→ STUDY MATERIAL:
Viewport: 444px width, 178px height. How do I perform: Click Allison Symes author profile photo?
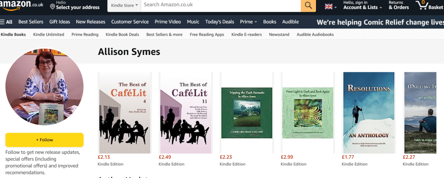coord(44,87)
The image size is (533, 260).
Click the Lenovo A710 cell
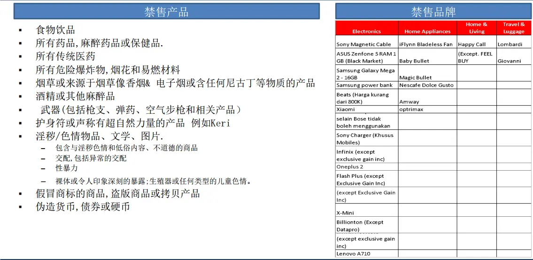click(x=353, y=253)
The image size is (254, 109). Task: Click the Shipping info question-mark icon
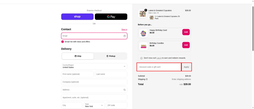click(147, 79)
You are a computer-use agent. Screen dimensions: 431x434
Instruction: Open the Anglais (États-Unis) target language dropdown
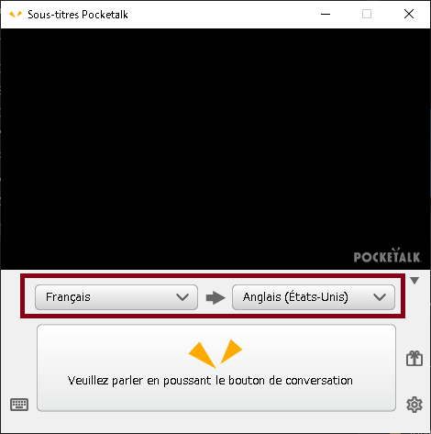(x=314, y=297)
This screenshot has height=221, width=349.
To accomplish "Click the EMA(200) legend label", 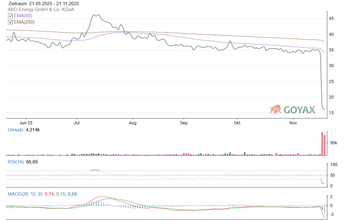I will pyautogui.click(x=24, y=22).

→ WHAT YOU SHOULD DO:
From the opening line of the entries above to the line containing "This screenshot has height=221, width=349.", please transcribe each line exactly, skipping every picture.

→ WRITTEN RESPONSE:
Viewport: 444px width, 178px height. How do I perform: Click Allison Symes author profile photo?
coord(44,87)
The image size is (533, 260).
Click the Lenovo A710 cell
click(x=353, y=253)
The image size is (254, 109). Task: Click the Shipping info question-mark icon
click(147, 79)
You are a computer-use agent. Screen dimensions: 431x434
Instruction: Open the Anglais (États-Unis) target language dropdown
(x=314, y=297)
This screenshot has height=221, width=349.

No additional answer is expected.